Rafael Conrado

Personal information
- Full name: Rafael Conrado Prudente
- Date of birth: 14 January 1995 (age 31)
- Place of birth: Uberlândia, Brazil
- Height: 1.89 m (6 ft 2 in)
- Position: Forward

Team information
- Current team: Nadur Youngster
- Number: 9

Youth career
- 2015–2016: Campinas
- 2016–2017: Goianésia

Senior career*
- Years: Team / Apps / (Gls)
- 2015–2017: Stahl Brandenburg / 48 / (27)
- 2017–2019: Werderaner FC Viktoria 1920 / 51 / (35)
- 2019–2021: MSV Neuruppin / 15 / (15)
- 2021–2022: Fgura United / 19 / (12)
- 2022–2023: Qala Saints / 19 / (14)
- 2023: Persikabo 1973 / 7 / (1)
- 2024: Oratory Youths / 11 / (8)
- 2024: Adhyaksa / 3 / (0)
- 2025: Rio Branco / 0 / (0)
- 2025–: Nadur Youngster / 8 / (10)

= Rafael Conrado =

Brazilian footballer

Rafael Conrado Prudente (born 14 January 1995) is a Brazilian professional footballer who plays as a forward for Gozo Football League First Division club Nadur Youngster.

==Club career==
Born in Uberlândia, Brazil, at a young age, he has played abroad and joined several local Germany clubs, and finally decided to go to another country. He went to Malta and joined the Maltese Challenge League club Fgura United in the 2021 season.
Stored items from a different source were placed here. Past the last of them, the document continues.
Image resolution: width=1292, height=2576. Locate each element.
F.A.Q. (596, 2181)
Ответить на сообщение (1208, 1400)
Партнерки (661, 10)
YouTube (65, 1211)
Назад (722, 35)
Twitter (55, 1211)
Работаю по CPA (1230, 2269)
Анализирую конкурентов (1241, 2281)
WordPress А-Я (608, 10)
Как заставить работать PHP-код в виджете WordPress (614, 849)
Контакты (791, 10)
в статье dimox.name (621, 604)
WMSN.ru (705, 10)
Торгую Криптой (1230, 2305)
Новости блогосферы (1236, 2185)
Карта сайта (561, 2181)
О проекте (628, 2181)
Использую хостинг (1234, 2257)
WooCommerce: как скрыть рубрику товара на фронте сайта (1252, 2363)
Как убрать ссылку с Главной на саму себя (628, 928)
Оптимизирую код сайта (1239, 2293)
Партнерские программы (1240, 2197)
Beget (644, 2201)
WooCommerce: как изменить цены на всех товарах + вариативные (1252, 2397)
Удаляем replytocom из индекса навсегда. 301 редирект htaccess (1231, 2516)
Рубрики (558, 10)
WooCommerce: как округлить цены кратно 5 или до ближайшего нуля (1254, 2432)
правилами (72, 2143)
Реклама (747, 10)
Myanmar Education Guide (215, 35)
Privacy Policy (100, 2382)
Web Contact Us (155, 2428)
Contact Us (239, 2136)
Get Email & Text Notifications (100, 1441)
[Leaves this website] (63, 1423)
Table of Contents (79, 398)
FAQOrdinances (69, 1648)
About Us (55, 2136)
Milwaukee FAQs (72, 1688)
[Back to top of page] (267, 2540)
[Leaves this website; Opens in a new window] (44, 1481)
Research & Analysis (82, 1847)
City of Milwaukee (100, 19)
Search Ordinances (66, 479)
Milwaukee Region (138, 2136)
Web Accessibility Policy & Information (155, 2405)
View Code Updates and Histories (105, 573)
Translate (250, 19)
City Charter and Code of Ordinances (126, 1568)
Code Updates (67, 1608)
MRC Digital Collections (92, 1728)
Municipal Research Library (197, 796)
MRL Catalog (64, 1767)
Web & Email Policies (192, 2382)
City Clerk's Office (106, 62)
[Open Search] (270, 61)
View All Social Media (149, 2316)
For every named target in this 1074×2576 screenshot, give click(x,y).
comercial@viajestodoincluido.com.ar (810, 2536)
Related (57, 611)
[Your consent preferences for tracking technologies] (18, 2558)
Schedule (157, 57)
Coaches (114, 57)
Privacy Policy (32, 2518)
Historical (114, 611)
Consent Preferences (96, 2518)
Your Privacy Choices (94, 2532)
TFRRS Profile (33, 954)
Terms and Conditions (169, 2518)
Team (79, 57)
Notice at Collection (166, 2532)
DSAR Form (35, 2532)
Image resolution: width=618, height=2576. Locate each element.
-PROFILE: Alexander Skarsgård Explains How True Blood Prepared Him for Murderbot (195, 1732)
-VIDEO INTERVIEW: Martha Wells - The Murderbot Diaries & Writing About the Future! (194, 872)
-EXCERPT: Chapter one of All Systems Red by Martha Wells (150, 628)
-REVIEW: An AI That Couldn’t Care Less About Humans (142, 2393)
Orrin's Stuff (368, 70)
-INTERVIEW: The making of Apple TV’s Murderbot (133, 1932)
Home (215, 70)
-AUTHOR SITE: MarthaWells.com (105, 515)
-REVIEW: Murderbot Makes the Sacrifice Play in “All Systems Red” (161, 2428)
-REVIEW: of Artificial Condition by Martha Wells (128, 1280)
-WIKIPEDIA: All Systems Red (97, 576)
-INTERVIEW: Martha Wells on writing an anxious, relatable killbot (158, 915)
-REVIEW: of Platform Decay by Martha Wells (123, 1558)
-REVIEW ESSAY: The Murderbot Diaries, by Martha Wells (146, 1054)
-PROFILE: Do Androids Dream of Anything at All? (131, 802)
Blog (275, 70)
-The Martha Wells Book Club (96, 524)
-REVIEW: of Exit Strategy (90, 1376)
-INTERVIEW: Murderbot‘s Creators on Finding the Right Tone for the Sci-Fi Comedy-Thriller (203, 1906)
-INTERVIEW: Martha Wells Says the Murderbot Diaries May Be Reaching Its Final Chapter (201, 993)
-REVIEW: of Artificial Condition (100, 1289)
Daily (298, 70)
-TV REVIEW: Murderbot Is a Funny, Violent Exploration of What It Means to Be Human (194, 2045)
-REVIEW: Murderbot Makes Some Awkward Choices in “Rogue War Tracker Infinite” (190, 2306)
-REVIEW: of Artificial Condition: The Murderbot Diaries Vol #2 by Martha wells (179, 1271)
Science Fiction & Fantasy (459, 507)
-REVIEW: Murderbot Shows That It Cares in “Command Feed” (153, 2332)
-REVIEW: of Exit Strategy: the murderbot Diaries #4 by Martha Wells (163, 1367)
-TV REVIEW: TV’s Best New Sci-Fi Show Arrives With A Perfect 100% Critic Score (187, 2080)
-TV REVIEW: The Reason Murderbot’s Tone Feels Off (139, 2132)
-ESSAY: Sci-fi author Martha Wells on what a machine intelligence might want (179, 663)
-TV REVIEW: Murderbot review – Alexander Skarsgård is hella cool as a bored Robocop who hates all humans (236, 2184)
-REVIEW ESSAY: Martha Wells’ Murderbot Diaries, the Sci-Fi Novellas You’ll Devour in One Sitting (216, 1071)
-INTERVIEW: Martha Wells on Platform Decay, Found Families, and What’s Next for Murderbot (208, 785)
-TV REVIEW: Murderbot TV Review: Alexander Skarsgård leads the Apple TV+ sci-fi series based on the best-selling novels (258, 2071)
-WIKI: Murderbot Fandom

In 2022–23 season, Conrado signed with Qala Saints. Conrado won the BOV GFA Player of the Month awards for September 2022 and October 2022 respectively, joined the Saints at the beginning of the season from Fgura United is a scorer who also distinguishes himself with the leadership and confidence he inspires in his team-mates in difficult phases during the games. He has also featured this season in Malta with Qala Saints. In all matches, he made 26 appearances and scored total 19 goals.

===Persikabo 1973===
On 5 July 2023, Conrado signed a contract with Indonesian club Persikabo 1973. He made his league debut for the club in a 0–0 draw against Persija Jakarta on 9 July 2023. On 13 August 2023, he scored his first league goal of for the club, scoring in a 3–2 away lose over Borneo Samarinda at the Segiri Stadium.